Baluran Ulusal Parkı, Java’nın en kurak köşesinde yer alıyor. Ortalama olarak sadece 3 ay yağmur alıyor. Kurak mevsim boyunca, arazi kavrulduğundan Java Adasının başka yerlerinde bulunan yemyeşil manzaranın tam tersine, burada hakim renk sarı.
Baluran’ı ziyaret etmek için en iyi zaman, otlayan hayvanların en görünür olduğu kurak mevsimler olan Haziran-Ekim arası. Yağmur mevsiminde atmosfer daha yeşil. Şiddetli yağmurların görüldüğü Ocak ve Şubat aylarında sel nedeniyle geçilmezse park kapanabiliyor.
Baluran National Park giriş bileti kişi başı hafta içi 165 000 Rupi, hafta sonu 240 000Rp. araba ise 500 000 Rupi.

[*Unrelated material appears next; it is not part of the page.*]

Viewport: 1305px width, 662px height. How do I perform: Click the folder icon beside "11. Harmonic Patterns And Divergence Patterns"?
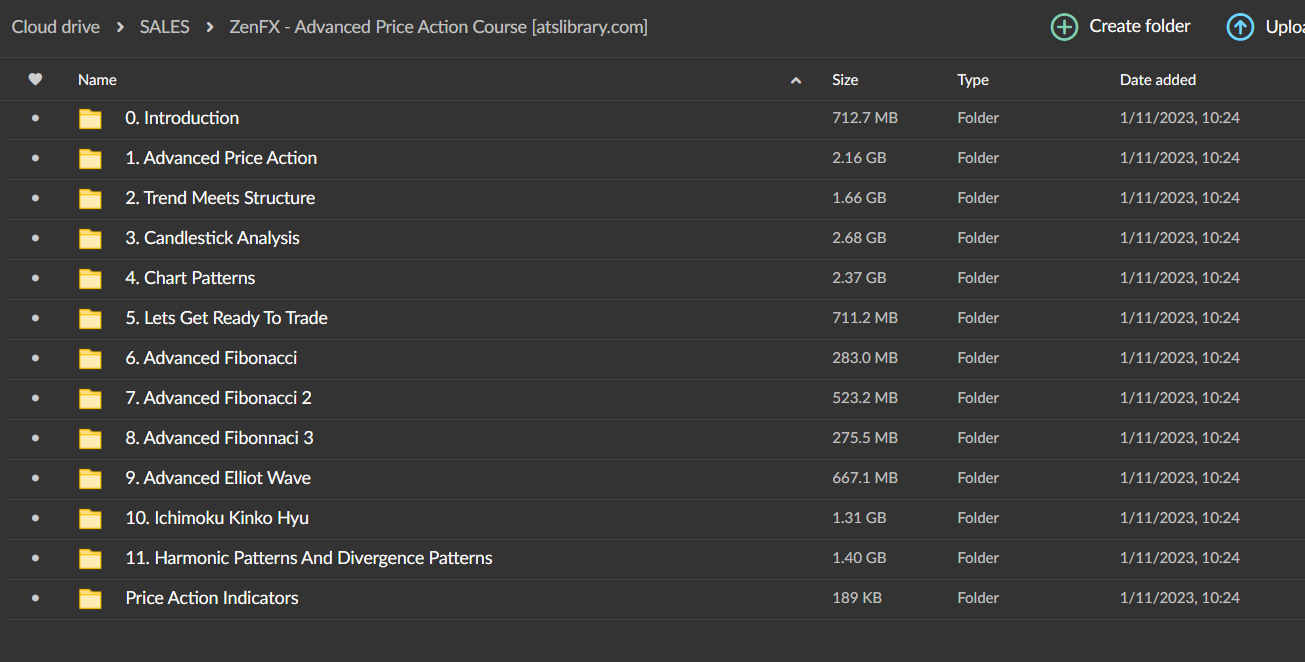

Doğu Java’nın başkenti Surabaya’dan Baluran’a karadan ulaşım yaklaşık 6 saat sürüyor. Baluran Ulusal Parkı, Banyuwangi şehrini Surabaya’ya bağlayan karayolu üzerinde yer alıyor. Banyuwangi’den arabayla yaklaşık 1,5 saat sürüyor. Yine Baluran, Bali’den de kolayca erişilebilir konumda.
Yerel halkın refahını artırabilecek sürdürülebilir turizmin projeleriyle gelişime oldukça açık olmasına rağmen kendi haline bırakılmış gibiydi. Zamanla belki mekanlar açılmıştır ama biz gittiğimizde nerdeyse hiçbir şey yoktu.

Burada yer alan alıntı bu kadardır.